Material for the task section start
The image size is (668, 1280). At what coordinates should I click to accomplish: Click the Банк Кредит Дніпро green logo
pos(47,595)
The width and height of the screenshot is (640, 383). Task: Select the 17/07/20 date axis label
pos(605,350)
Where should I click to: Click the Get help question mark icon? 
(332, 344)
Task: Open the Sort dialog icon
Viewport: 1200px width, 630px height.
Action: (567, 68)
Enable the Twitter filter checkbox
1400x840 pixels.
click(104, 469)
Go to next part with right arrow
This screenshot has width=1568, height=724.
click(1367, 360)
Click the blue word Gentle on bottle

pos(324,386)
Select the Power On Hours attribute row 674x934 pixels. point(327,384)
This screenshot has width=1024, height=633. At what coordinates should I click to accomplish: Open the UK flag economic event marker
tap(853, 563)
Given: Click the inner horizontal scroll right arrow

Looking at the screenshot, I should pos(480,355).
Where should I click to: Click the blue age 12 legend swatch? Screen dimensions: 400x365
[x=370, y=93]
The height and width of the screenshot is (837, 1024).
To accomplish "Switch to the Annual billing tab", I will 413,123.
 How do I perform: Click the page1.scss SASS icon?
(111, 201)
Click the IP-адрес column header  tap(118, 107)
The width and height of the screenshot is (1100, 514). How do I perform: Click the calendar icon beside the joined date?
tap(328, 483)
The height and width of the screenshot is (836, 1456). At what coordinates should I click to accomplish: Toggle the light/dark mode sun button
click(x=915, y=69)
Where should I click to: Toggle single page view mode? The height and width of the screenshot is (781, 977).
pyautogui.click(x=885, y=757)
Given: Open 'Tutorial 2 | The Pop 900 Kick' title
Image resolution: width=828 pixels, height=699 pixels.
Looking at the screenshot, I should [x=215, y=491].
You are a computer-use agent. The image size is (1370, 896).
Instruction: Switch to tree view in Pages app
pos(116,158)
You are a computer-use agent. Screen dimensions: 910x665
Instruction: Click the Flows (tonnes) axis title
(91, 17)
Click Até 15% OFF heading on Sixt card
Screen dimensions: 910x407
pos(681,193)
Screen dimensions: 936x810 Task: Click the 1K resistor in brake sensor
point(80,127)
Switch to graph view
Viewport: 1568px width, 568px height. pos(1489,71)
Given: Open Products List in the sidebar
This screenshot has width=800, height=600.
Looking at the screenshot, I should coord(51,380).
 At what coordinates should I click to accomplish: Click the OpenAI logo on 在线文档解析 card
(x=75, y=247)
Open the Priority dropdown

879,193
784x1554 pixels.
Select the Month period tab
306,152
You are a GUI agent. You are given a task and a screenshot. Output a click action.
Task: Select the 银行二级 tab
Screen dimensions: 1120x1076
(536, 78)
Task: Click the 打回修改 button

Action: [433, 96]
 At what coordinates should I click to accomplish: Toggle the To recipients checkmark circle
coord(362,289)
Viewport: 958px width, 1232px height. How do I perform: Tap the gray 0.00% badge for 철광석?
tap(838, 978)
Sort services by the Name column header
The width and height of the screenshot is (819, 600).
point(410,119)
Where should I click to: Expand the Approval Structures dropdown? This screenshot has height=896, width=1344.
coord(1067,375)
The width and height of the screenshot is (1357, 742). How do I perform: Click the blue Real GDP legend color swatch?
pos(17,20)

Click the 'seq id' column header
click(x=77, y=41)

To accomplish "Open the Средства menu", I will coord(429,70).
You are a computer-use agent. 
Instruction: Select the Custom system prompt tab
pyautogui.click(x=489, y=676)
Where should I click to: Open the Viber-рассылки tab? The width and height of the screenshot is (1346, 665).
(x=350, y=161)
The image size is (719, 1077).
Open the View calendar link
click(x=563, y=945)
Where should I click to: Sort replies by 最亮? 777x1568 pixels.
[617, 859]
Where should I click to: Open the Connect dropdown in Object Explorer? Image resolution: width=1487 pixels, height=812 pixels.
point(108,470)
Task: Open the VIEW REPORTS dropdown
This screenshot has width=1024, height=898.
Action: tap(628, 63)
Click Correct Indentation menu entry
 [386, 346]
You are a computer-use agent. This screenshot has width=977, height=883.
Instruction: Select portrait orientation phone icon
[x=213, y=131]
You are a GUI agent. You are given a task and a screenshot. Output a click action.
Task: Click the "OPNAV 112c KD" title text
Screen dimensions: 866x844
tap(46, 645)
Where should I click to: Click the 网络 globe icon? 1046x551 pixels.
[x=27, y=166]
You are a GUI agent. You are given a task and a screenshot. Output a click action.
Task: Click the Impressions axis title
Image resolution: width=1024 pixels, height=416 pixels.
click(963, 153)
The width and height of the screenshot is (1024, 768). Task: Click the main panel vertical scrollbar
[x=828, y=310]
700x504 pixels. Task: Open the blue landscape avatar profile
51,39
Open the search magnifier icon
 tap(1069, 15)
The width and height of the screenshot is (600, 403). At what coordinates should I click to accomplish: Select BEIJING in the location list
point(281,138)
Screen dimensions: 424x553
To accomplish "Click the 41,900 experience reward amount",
Material for the task section end
**Activity**
Scan the entries above for the string "agent", and copy every line where it turns up.

**Answer box**
You are a computer-use agent. The image size is (1370, 896).
You are a computer-use agent. Screen dimensions: 910x665
You are a GUI agent. You are given a task and a screenshot. Output a click action.
You are a computer-use agent. 
You are a computer-use agent. This screenshot has width=977, height=883.
You are a GUI agent. You are given a task and a screenshot. Output a click action.
You are a GUI agent. You are given a task and a screenshot. Output a click action.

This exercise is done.